At times, the only sound disrupting the three performer's musical montage of their passing lives was the thud of candle wax hitting the wood floor.

Pianist Saakian played and sang pleasingly soft with an almost bittersweet undertone. I was transfixed on each key selection. Her quiet melodies were accented with punctuations from cellist Emily Ann Peterson, and, in the case of the last song, the deep, low voice of Aaron Stevens.
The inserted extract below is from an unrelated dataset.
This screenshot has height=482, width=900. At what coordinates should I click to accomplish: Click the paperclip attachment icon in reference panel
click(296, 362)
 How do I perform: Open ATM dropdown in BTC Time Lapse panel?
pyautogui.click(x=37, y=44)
I never had a clear picture of Hemming's set, even from my front-row seat. I watched the towering man perform gut wrenchingly painful yet still beautifully melancholy performance through watery eyes. His tales of loss and true love moved me, and left other audience members weeping. Taking time away from his folk quintet, Big Sur, Hemming, 32, came across as the most gentle of humans. It's only when he belted out pain, crushing his eyelids together as if the lids might transpose, that I was reminded of his towering stature and force. When he acknowledged his two friends in the balcony, two roommates from his last years of his 20s, proclaiming his love for them ... I've never seen such love spoken from stage. The set was a moving, musical joy.
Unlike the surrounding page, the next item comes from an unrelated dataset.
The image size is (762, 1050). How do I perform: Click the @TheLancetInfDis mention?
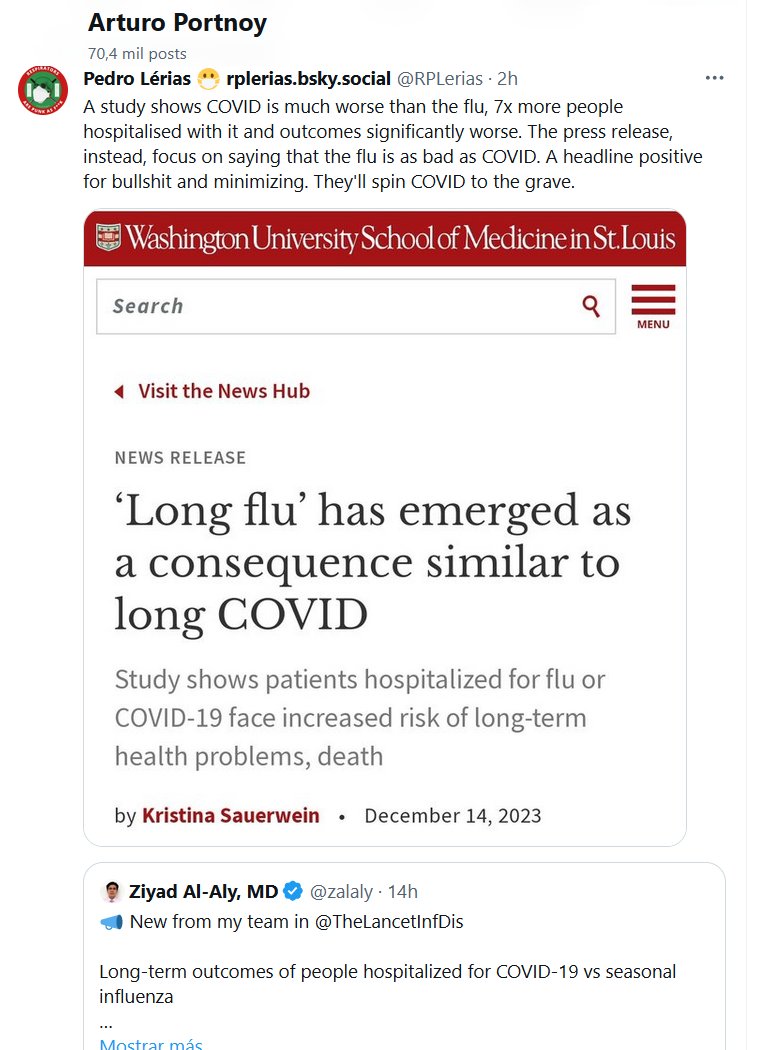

Without acknowledgment to the crowd, Jurado busily prepared for his set, launching into his well-oiled machine of melancholy, head down. His powerful, restrained voice dripped with sorrow and beauty, carrying the weight of the world so we didn't have to. It wasn't until two-thirds into his set did he address his audience, which sat five feet away. He gave thanks, explained his red shirt choice, proclaimed his love for pink shell chandeliers and 2012 white Mustangs, apologizing for his demeanor. He doesn't sleep.

Jurado's unforgettable voice was so imperfectly pure, and his songwriting so coarsely despairing, that he made despondent start to feel like its own reward. And why not? He's good at it.